= PROBLEM =
Please, starting at the line that contains "The width and", reproduce every line exactly until the records run out, skipping all pictures.

= DATASET ENTRIES =
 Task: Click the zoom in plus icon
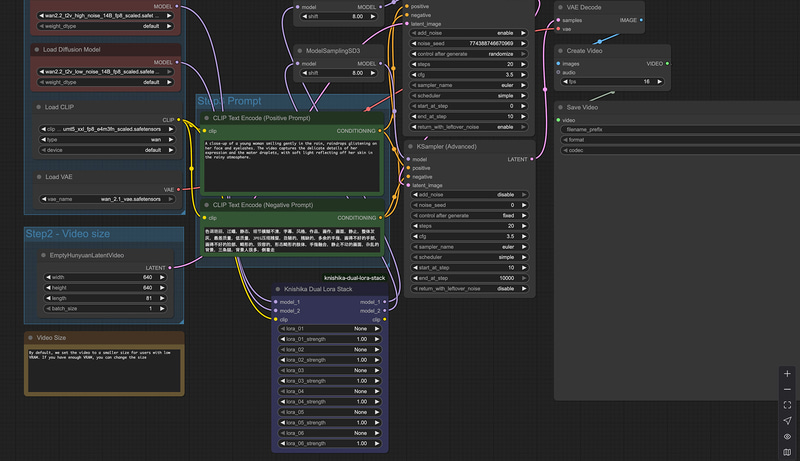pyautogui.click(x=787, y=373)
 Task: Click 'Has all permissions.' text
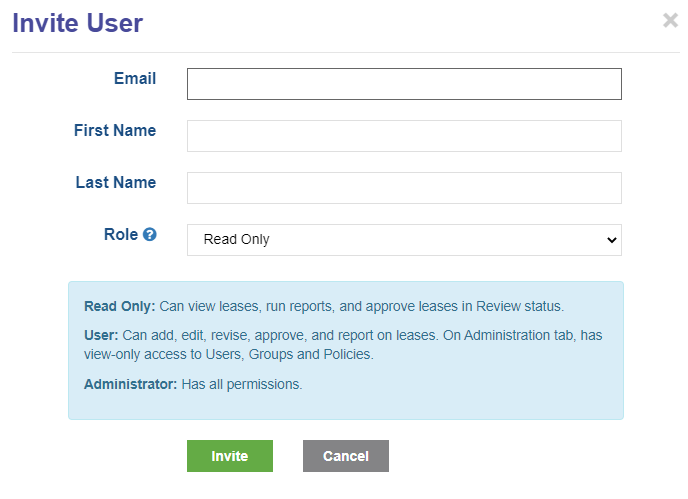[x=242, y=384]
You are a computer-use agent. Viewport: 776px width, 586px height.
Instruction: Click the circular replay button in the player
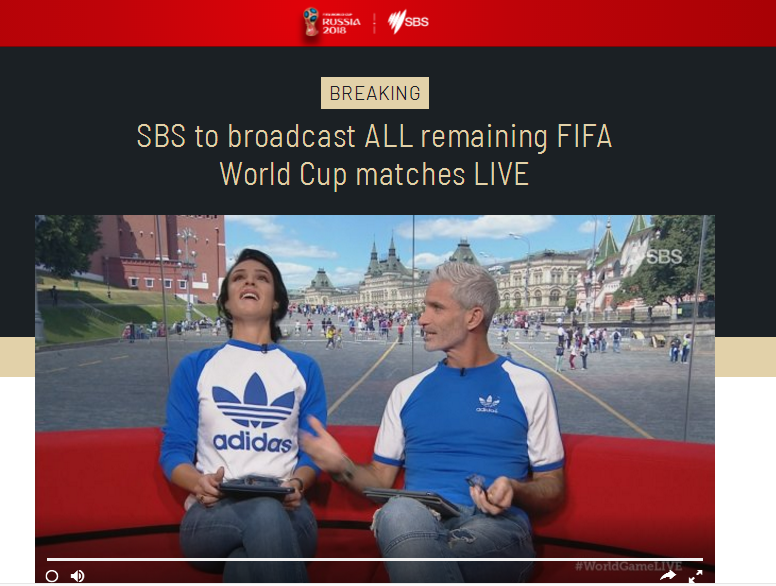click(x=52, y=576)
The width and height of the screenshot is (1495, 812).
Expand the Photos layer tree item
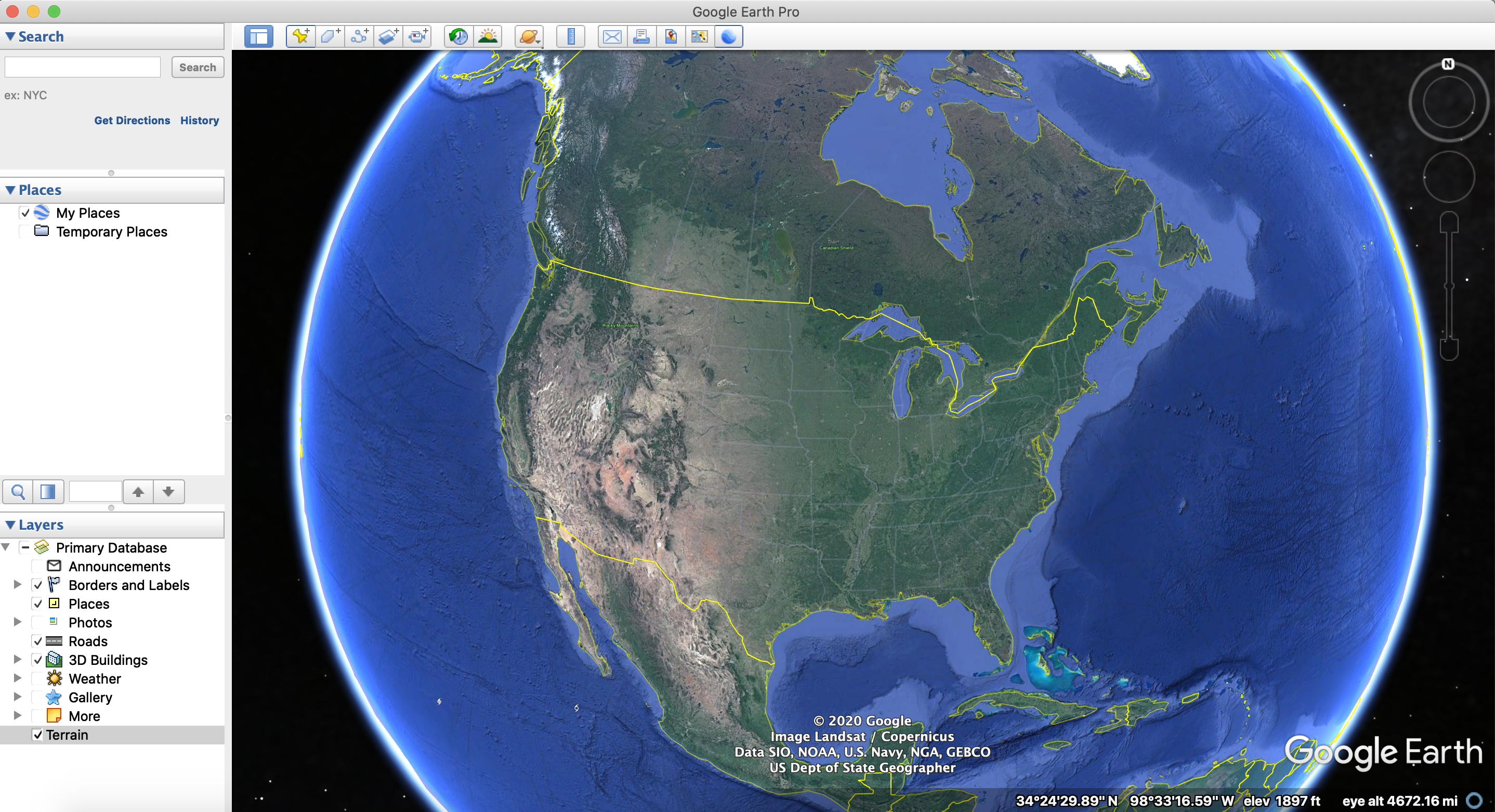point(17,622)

= TASK SOLUTION =
The width and height of the screenshot is (1495, 812).
Expand the Photos layer tree item
point(17,622)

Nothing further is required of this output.